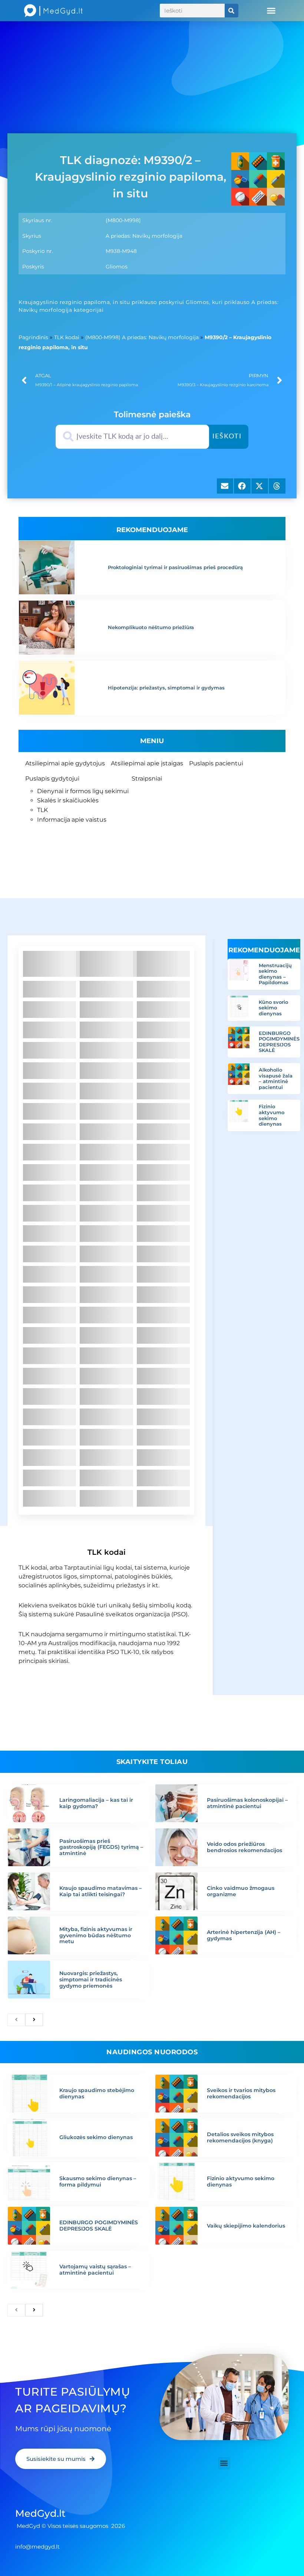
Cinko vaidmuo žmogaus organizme (240, 1891)
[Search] (231, 10)
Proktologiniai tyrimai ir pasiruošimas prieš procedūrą (175, 567)
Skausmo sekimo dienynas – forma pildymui (97, 2181)
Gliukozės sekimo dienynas (96, 2137)
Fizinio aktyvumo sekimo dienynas (271, 1115)
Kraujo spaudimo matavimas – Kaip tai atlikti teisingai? (100, 1891)
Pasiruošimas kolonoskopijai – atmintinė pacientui (247, 1803)
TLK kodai (66, 337)
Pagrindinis (33, 337)
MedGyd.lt (40, 2513)
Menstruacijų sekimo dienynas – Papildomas (275, 974)
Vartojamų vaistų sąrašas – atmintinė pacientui (95, 2269)
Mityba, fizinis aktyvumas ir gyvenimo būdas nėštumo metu (95, 1935)
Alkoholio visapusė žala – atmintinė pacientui (276, 1078)
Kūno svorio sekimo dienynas (273, 1007)
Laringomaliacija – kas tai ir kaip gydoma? (96, 1803)
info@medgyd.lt (37, 2546)
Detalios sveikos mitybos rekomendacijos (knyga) (240, 2137)
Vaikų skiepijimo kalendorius (246, 2225)
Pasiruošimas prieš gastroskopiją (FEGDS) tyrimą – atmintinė (101, 1847)
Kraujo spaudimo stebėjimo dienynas (96, 2093)
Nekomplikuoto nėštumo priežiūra (151, 627)
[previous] (16, 2020)
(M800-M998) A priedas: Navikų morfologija (142, 337)
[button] (271, 11)
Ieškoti (227, 436)
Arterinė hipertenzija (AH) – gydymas (243, 1935)
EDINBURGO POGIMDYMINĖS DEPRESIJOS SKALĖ (279, 1041)
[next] (34, 2020)
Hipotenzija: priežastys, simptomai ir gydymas (166, 688)
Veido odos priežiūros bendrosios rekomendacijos (244, 1847)
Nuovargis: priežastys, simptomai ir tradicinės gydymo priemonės (90, 1979)
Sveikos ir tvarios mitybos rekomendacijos (241, 2093)
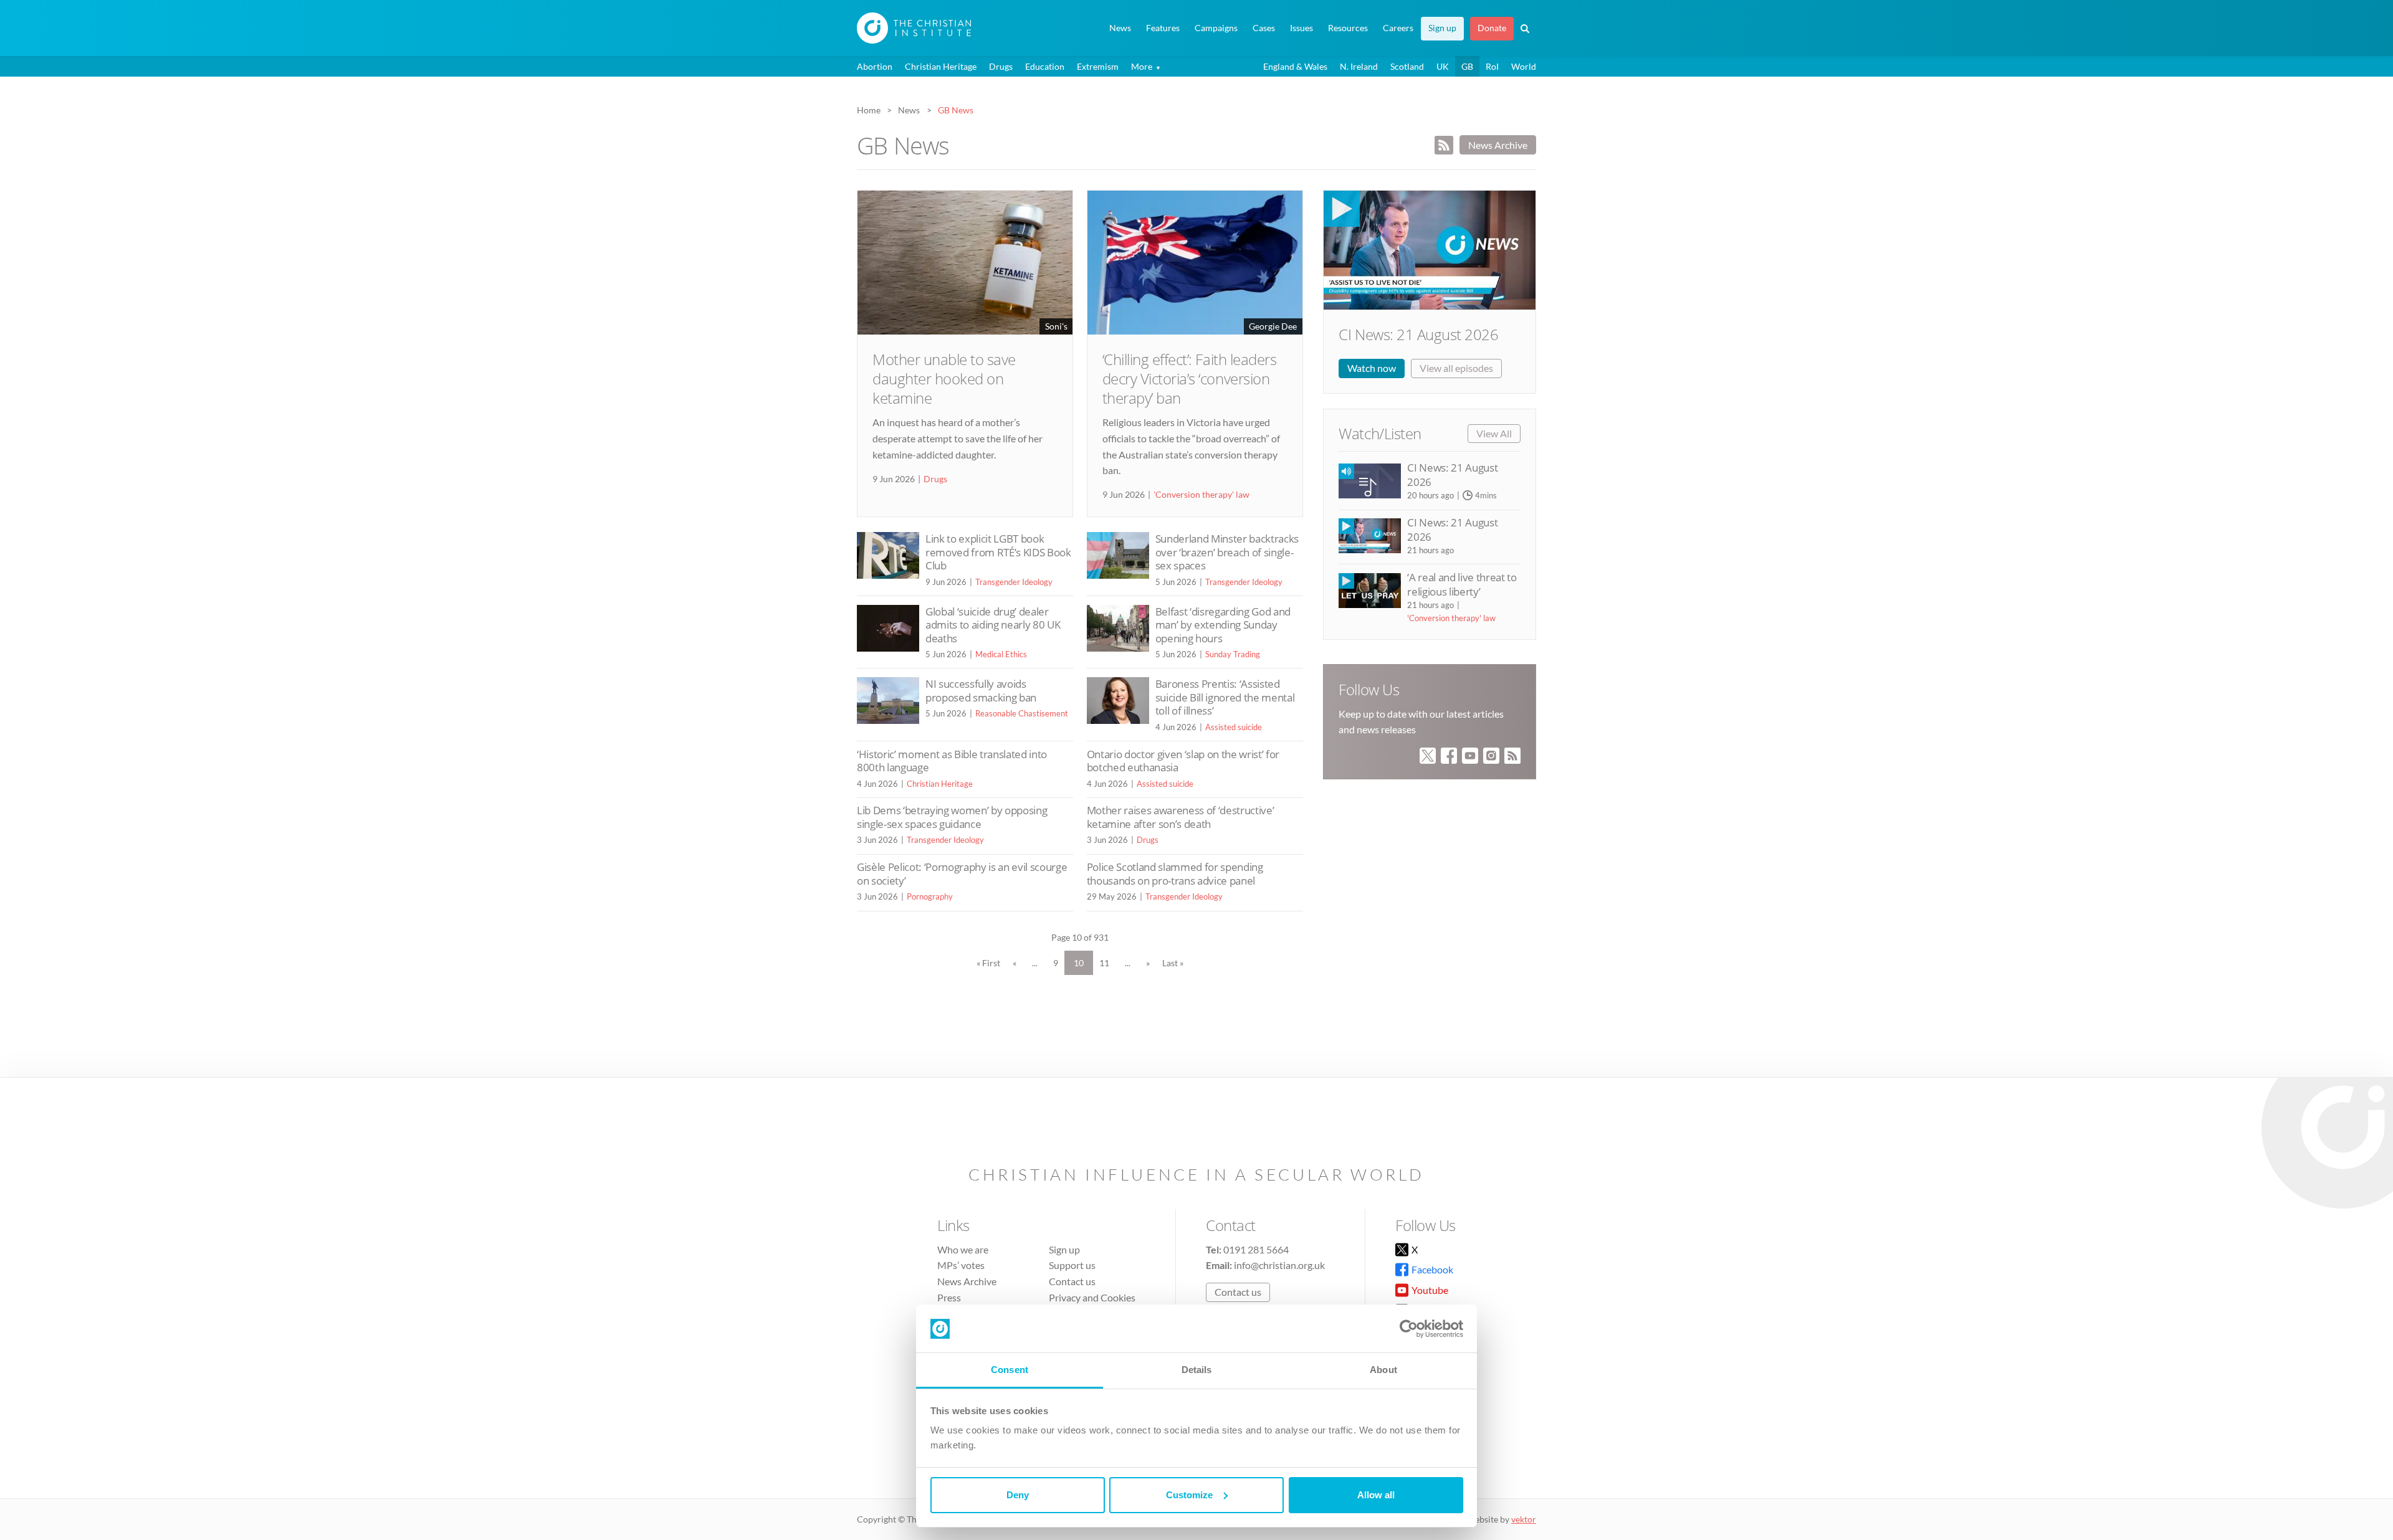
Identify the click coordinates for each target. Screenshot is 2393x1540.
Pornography (930, 896)
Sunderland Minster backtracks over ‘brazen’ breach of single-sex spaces (1227, 552)
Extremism (1098, 66)
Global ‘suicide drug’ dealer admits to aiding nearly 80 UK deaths (992, 624)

*****

## WORK REQUIRED:
The records need to be restated word for word, minus any images.

## EXERCISE SOLUTION:
Cinko vaidmuo žmogaus organizme (240, 1891)
[Search] (231, 10)
Proktologiniai tyrimai ir pasiruošimas prieš procedūrą (175, 567)
Skausmo sekimo dienynas – forma pildymui (97, 2181)
Gliukozės sekimo dienynas (96, 2137)
Fizinio aktyvumo sekimo dienynas (271, 1115)
Kraujo spaudimo matavimas – Kaip tai atlikti teisingai? (100, 1891)
Pasiruošimas kolonoskopijai – atmintinė pacientui (247, 1803)
TLK kodai (66, 337)
Pagrindinis (33, 337)
MedGyd.lt (40, 2513)
Menstruacijų sekimo dienynas – Papildomas (275, 974)
Vartojamų vaistų sąrašas – atmintinė pacientui (95, 2269)
Mityba, fizinis aktyvumas ir gyvenimo būdas nėštumo metu (95, 1935)
Alkoholio visapusė žala – atmintinė pacientui (276, 1078)
Kūno svorio sekimo dienynas (273, 1007)
Laringomaliacija – kas tai ir kaip gydoma? (96, 1803)
info@medgyd.lt (37, 2546)
Detalios sveikos mitybos rekomendacijos (knyga) (240, 2137)
Vaikų skiepijimo kalendorius (246, 2225)
Pasiruošimas prieš gastroskopiją (FEGDS) tyrimą – atmintinė (101, 1847)
Kraujo spaudimo stebėjimo dienynas (96, 2093)
Nekomplikuoto nėštumo priežiūra (151, 627)
[previous] (16, 2020)
(M800-M998) A priedas: Navikų morfologija (142, 337)
[button] (271, 11)
Ieškoti (227, 436)
Arterinė hipertenzija (AH) – gydymas (243, 1935)
EDINBURGO POGIMDYMINĖS DEPRESIJOS SKALĖ (279, 1041)
[next] (34, 2020)
Hipotenzija: priežastys, simptomai ir gydymas (166, 688)
Veido odos priežiūros bendrosios rekomendacijos (244, 1847)
Nuovargis: priežastys, simptomai ir tradicinės gydymo priemonės (90, 1979)
Sveikos ir tvarios mitybos rekomendacijos (241, 2093)
Identify the click coordinates for each target. Screenshot is 2393x1540.
Pornography (930, 896)
Sunderland Minster backtracks over ‘brazen’ breach of single-sex spaces (1227, 552)
Extremism (1098, 66)
Global ‘suicide drug’ dealer admits to aiding nearly 80 UK deaths (992, 624)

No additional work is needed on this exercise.